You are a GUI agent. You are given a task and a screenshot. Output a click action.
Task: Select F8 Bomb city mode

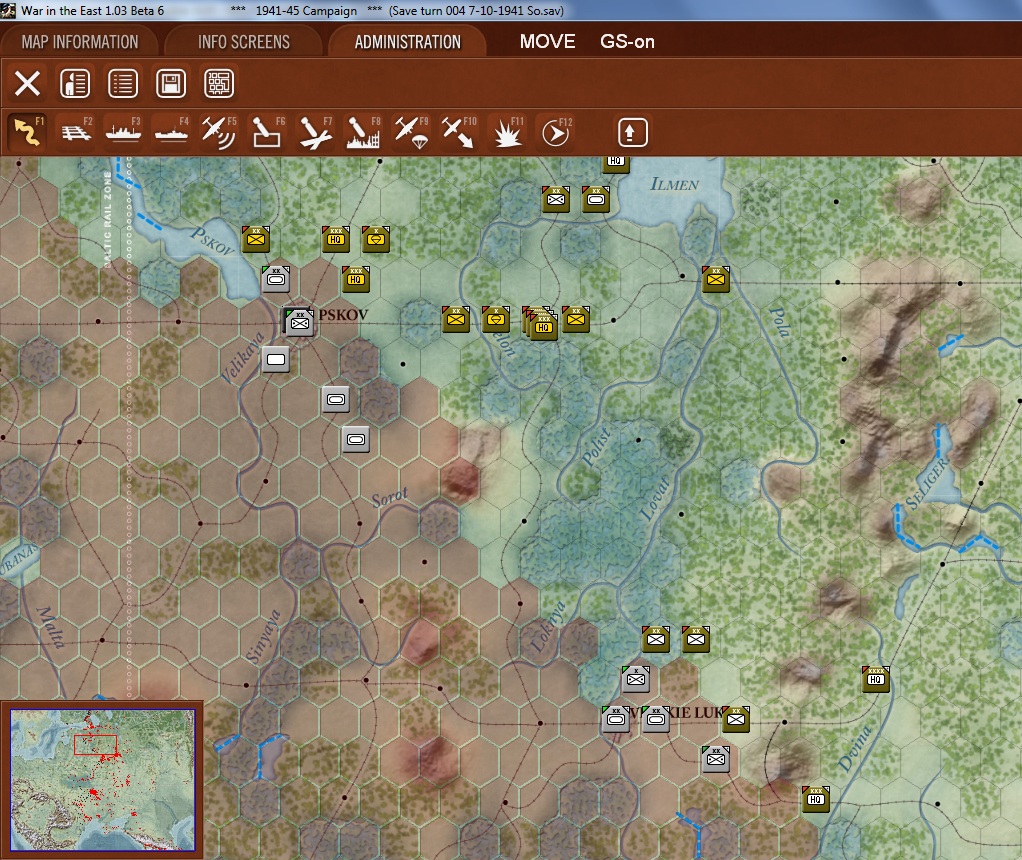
══════════
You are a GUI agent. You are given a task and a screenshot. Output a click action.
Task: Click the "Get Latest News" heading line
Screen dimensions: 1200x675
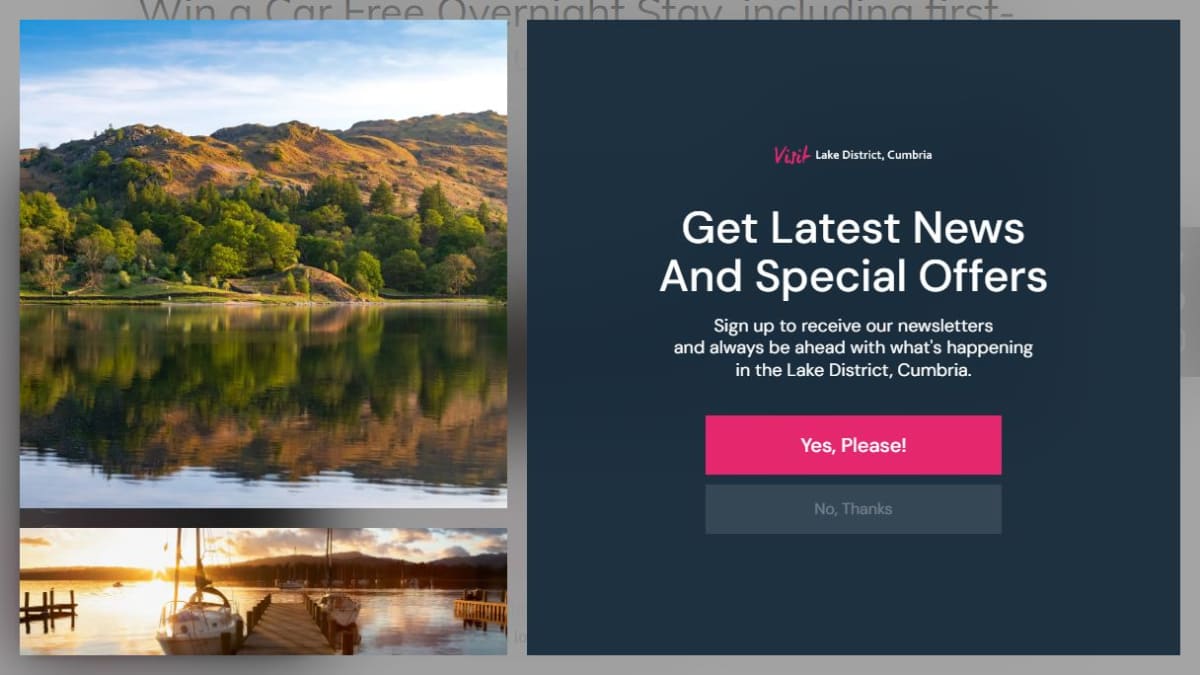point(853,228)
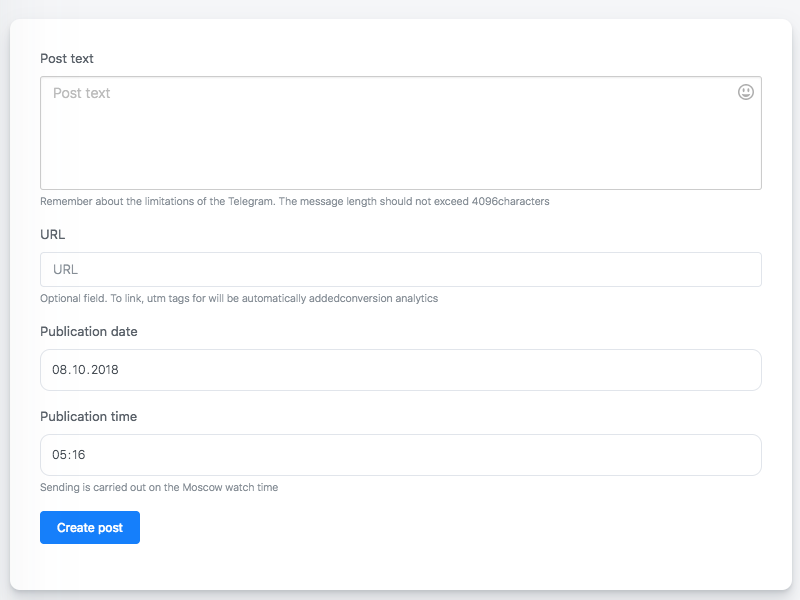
══════════
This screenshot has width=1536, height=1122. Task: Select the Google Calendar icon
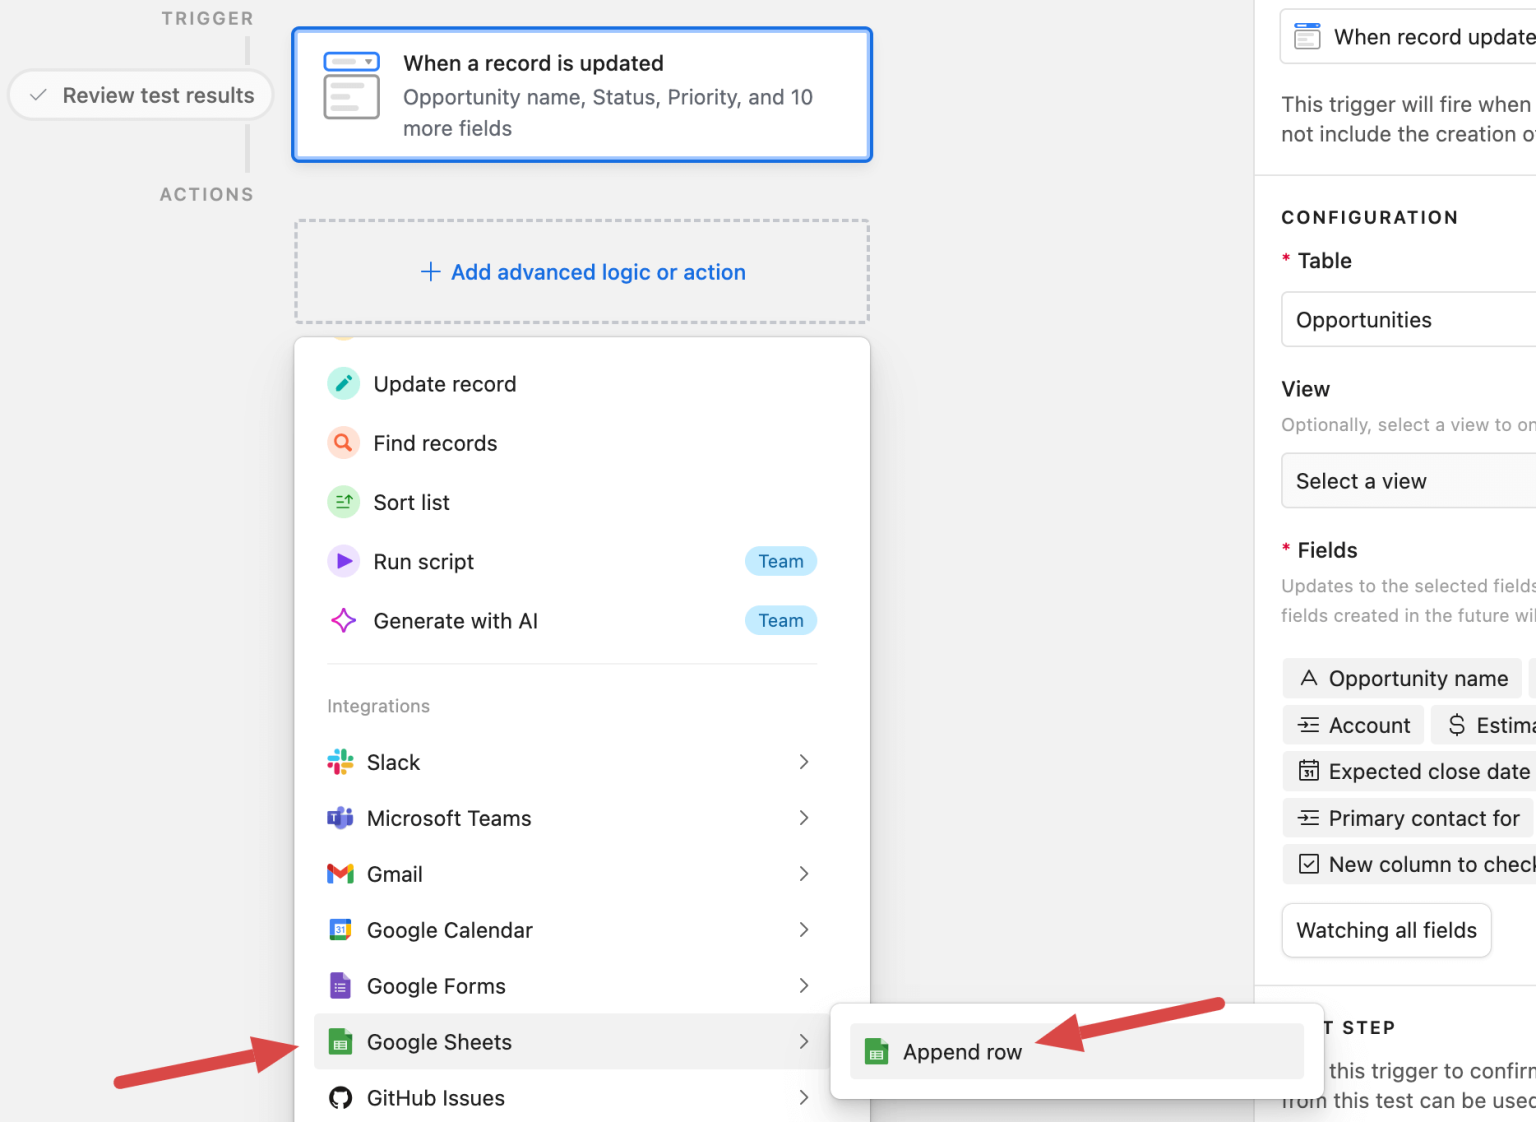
══════════
| HOW TO COMPLETE THIS TASK |
Gather up every line from the listing above in which the word "Select" occurs.

| COMPLETED TASK |
Task: Select F8 Bomb city mode
This screenshot has width=1536, height=1122. Task: Select the Google Calendar icon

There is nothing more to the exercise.